11. The air-cooled engine system of claim 10, wherein the battery pack couples to the adapter in an orientation such that the battery cell axis is not parallel with the piston axis.

12. The air-cooled engine system of claim 10, wherein the battery pack comprises at least one of a 12 volt battery pack, a 14.4 volt battery pack, an 18 volt battery pack, a 20 volt battery pack, and a 24 volt battery pack.

13. The air-cooled engine system of claim 10, wherein the adapter and the receiver are integrally formed.

14. The air-cooled engine system of claim 10, wherein the adapter comprises a plurality of receiving rails configured to receive respective rails on the battery pack, the adapter oriented such that the plurality of receiving rails of the adapter are horizontal.

15. The air-cooled engine system of claim 10, wherein the adapter comprises a processing circuit configured to increase or decrease the voltage output to the receiver supplied by the battery pack using pulse width modulation, wherein the processing circuit is configured to:

increase the voltage output to the receiver to match a required voltage of the starting motor if the voltage of the battery pack is less than the required voltage of the starting motor; and

decrease the voltage output to the receiver to match the required voltage of the starting motor if the voltage of the battery pack is greater than the required voltage of the starting motor.

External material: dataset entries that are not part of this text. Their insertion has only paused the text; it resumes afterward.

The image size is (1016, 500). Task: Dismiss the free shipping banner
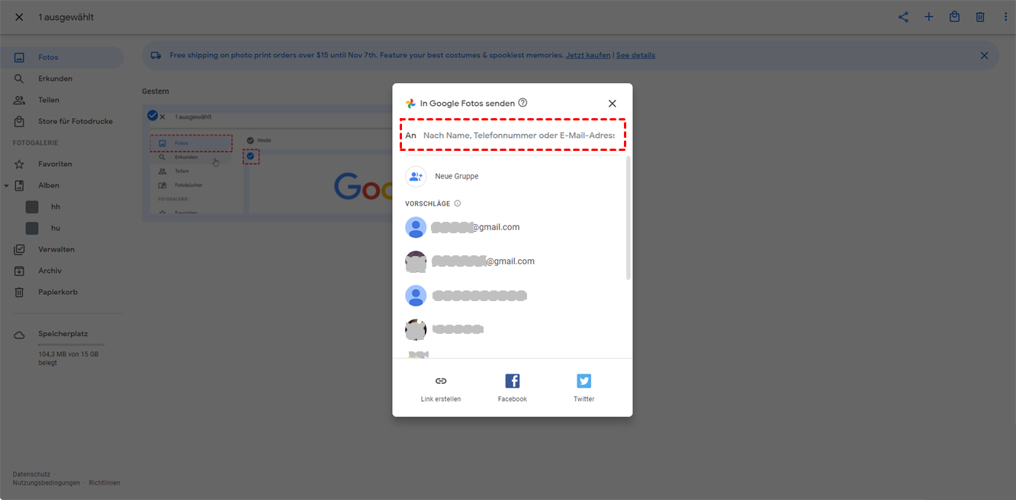tap(985, 56)
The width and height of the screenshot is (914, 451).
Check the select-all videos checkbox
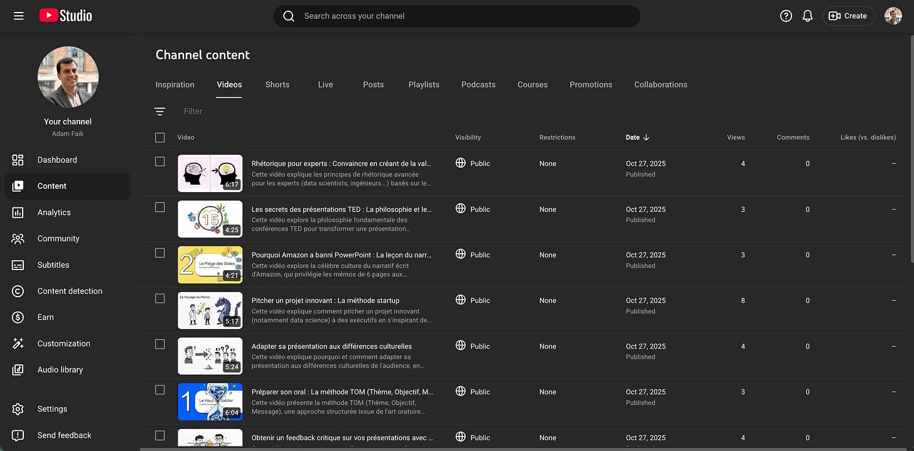click(x=159, y=137)
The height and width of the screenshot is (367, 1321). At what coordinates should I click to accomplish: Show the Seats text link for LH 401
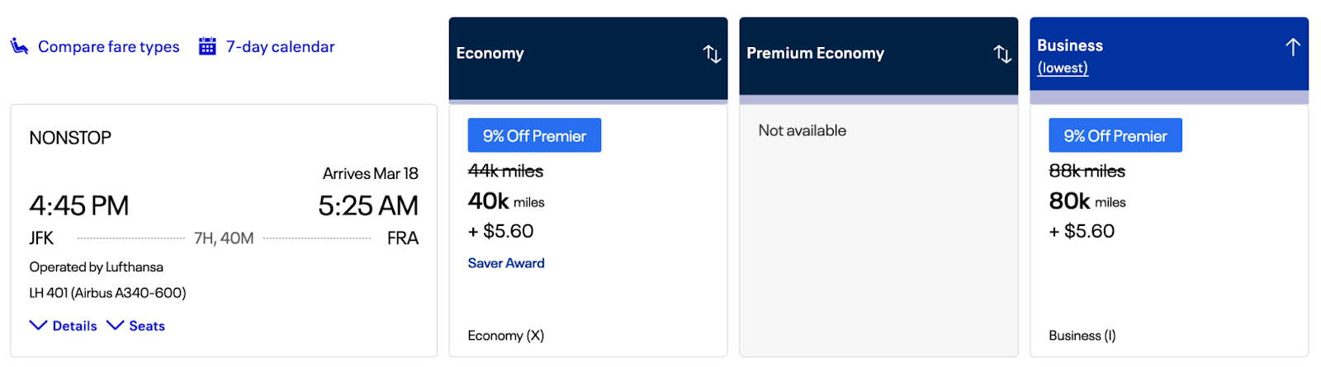[x=147, y=327]
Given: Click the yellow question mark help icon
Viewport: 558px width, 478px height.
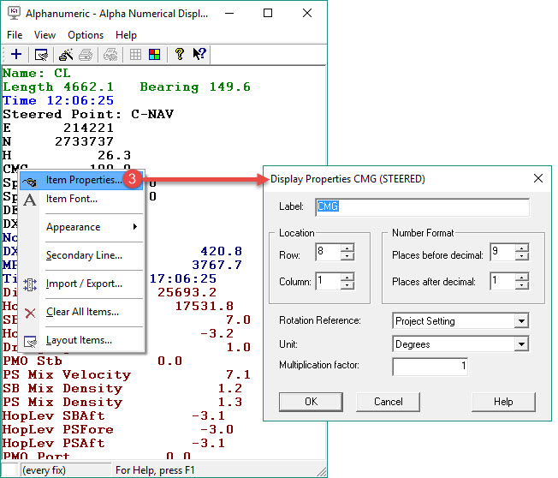Looking at the screenshot, I should (x=179, y=55).
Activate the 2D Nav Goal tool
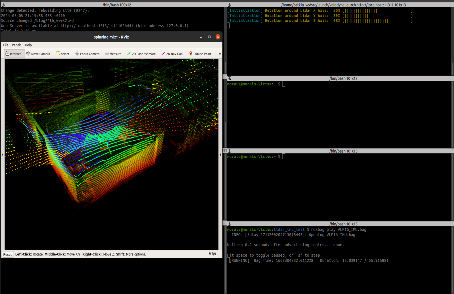The image size is (454, 294). click(x=172, y=54)
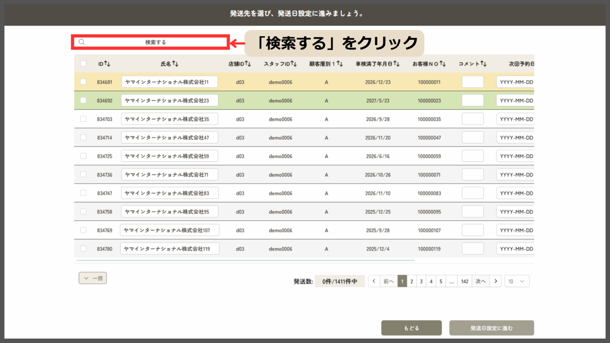Sort by 氏名 column arrows
Screen dimensions: 610x343
[175, 64]
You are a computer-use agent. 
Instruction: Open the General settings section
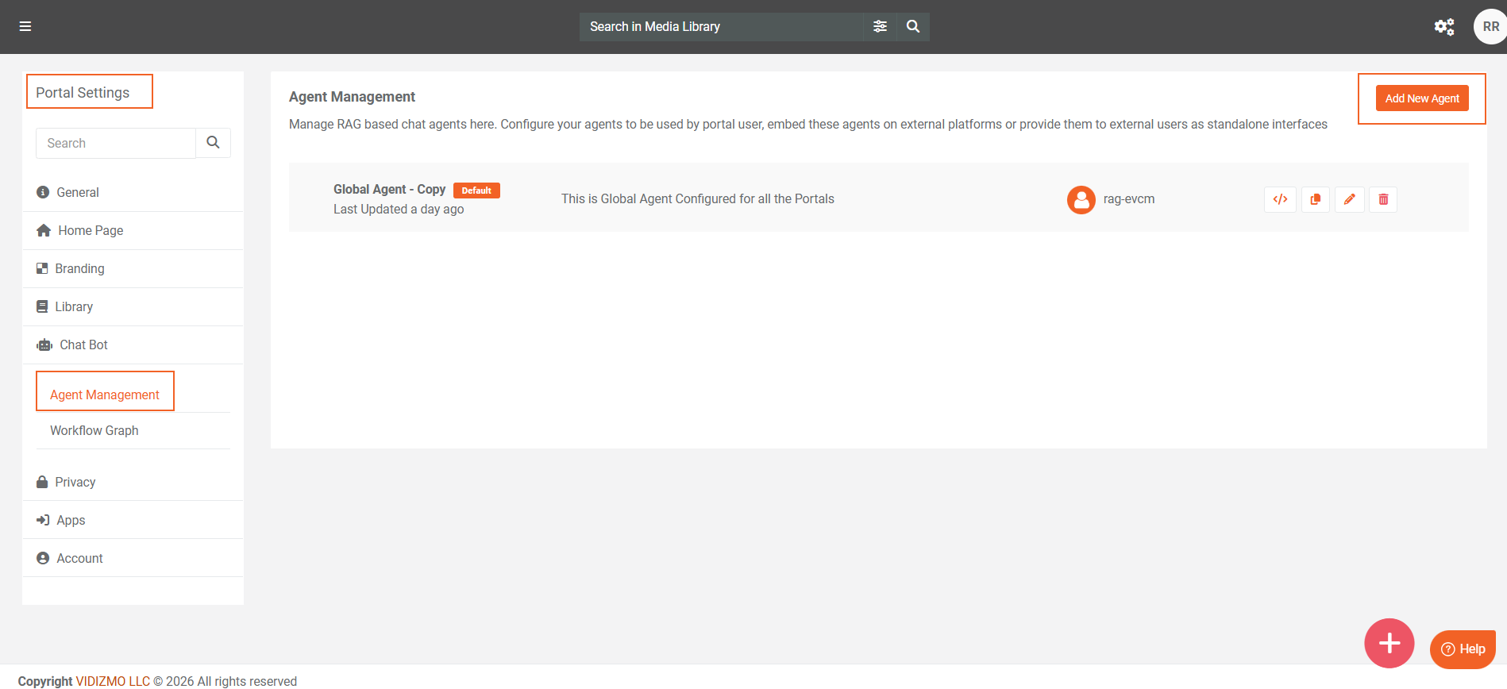[x=78, y=192]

16. The air-cooled engine system of claim 15, wherein the processing circuit is further configured to output information regarding an operation of at least one of the adapter, the battery pack, and the starting motor to a user interface.

17. The air-cooled engine system of claim 15, wherein the adapter further comprises a circuit breaker configured to break when a current output from the adapter exceeds a threshold value, wherein the threshold value is determined by a specification at least one of the battery pack, the adapter, the receiver, and the starting motor.

18. A starting system for an outdoor power equipment, the starting system comprising:

a starting motor configured to supply mechanical energy to an engine to start the engine;

a receiver electrically connected to the starting motor configured to selectively attach to and electrically connect to an adapter; and

wherein the adapter is configured to selectively couple to and electrically connect to the receiver and a removable battery pack, wherein the battery pack is at least one of a 12 volt, 14.4 volt, 18 volt, 20 volt, and 24 volt battery pack, and wherein the adapter is configured to selectively couple to and electrically connect to a variety of battery connection types.

19. The starting system of claim 18, wherein the adapter further comprises a processing circuit configured to increase or decrease an output voltage to the receiver, wherein the processing circuit is configured to increase the output voltage to the receiver if a voltage of the battery is below a required voltage of the starting motor, and decrease the output voltage to the receiver if the voltage of the battery pack is above the required voltage of the starting motor.

20. The starting system of claim 19, wherein the processing circuit uses pulse width modulation to increase or decrease the output voltage.